Forschungstreffen im Museum Folkwang, Essen

Die Projektgruppe traf sich im Museum Folkwang mit René Grohnert, Leiter des Deutschen Plakatmuseums. Beim Besuch der aktuellen Plakat-Ausstellung „Emil Pirchan. Plakat – Bühne – Objekt“ ging es unter anderem um museale Präsentationsstrategien und Aufbewahrungskonzepte im Depot.

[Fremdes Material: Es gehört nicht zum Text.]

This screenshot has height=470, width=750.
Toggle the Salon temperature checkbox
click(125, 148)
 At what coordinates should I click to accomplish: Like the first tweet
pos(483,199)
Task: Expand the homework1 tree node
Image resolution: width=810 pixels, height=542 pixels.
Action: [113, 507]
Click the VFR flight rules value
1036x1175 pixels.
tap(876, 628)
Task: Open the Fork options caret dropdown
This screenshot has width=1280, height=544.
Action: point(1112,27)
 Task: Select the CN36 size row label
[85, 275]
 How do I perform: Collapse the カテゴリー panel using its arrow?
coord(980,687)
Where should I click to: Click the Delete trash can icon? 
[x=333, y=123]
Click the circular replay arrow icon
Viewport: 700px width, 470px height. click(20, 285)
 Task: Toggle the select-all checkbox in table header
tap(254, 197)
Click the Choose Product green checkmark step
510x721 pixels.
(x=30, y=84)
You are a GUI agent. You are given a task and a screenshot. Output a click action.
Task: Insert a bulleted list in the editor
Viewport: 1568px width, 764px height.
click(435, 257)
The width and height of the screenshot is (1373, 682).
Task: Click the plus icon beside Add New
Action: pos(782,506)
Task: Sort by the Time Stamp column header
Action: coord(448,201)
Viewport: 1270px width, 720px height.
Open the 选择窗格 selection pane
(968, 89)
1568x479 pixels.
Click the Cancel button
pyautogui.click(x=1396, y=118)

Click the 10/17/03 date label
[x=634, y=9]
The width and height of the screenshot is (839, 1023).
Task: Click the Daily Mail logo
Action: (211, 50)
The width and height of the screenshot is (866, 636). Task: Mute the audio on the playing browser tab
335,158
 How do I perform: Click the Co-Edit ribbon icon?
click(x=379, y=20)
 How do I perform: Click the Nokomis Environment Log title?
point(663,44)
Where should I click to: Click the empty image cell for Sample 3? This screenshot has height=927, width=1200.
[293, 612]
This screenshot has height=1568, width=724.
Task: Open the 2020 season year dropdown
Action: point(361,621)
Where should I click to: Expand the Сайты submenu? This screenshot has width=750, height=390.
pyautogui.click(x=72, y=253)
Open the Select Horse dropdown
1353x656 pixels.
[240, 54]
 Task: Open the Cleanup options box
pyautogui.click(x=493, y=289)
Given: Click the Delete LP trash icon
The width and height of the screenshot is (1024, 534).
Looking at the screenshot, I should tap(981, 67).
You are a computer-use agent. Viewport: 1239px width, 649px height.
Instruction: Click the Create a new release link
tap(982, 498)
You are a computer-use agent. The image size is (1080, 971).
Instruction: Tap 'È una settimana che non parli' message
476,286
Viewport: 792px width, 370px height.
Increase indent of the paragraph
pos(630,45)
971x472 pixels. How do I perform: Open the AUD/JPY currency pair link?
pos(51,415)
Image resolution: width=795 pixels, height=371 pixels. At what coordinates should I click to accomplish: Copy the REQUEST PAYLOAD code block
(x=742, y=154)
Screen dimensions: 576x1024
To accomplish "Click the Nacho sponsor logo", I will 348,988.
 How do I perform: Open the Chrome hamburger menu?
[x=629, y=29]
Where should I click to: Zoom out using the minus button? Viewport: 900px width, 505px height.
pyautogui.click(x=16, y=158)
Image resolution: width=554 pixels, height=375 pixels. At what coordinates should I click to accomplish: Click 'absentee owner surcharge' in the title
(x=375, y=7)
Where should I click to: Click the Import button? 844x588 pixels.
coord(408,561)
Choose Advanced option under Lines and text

Exkursion zur Kirche St. Reinoldi, Dortmund

Bei der Exkursion zur Kirche St. Reinoldi in der Dortmunder Innenstadt stand der Audioguide im Fokus. Im Rahmen einer Besichtigung des Kirchturms wurde diskutiert, wie Informationen über das Bauwerk für potentielle Hörer eines Audioguides aufbereitet werden können.

Mai 2019

Vortrag vom Diözesanbaumeister Thomas Tebruck

Exkursion zu den Kirchen Liebfrauen und St. Barbara, Duisburg

150 der 300 Kirchen im Bistum Essen stammen aus der Nachkriegszeit und bilden einen bedeutenden Teil des baukulturellen Erbes der Region – aktuell bedroht durch Schließung und Abbruch. Neben der Darstellung dieser aktuellen Entwicklung im Bistum Essen beleuchtete der Diözesanbaumeister Thomas Tebruck in seinem Vortrag die Geschichte der Kirchenbaukunst im gesellschaftlichen Wandel. Bauliche Neuerungen der Nachkriegszeit konnte der Diözesanbaumeister sogleich vor Ort am Beispiel der Liebfrauenkirche erläutern. Neben dieser Innenstadtkirche besuchte die Gruppe St. Barbara in Duisburg-Rheinhausen, aktuell von Abriss bedroht und wie Liebfrauen vom Architekten Toni Hermanns entworfen. Die Untersuchung beider Kirchen vor Ort wurde komplettiert durch die Arbeit am Nachlass Hermanns im Archiv und mündete in den Aufbau des Audioguides „Mapping Baukunstarchiv“.

Juni 2019

Exkursion zum Museum Folkwang und zur Kirche St. Suitbert, Essen

Im Museum Folkwang diskutierten die Studierenden die Darstellung von Architektur in der Kunst anhand von Originalen. Dr. Tobias Burg, Kurator der Grafischen Sammlung, hatte Kupferstiche, Holzschnitte, Radierungen sowie grafische Arbeiten in Tusche und Lack ausgesucht, die, größtenteils ungerahmt, in allen Einzelheiten studiert werden konnten. Thomas Seelig, Leiter der Fotografischen Sammlung, zeigte Fotografien der letzten 150 Jahre, an denen der Wandel des Mediums – von der Daguerreotypiebis zur Digitalisierung – diskutiert wurde. Nach einem Rundgang durch das Museum besuchte die Gruppe die Kirche St. Suitbert in Essen-Überruhr, wo sie vom Gemeindemitglied Werner Friese spannende Erläuterungen zur Baugeschichte, Sanierung und Umgestaltung des bedeutenden Kirchenbaus erhielt.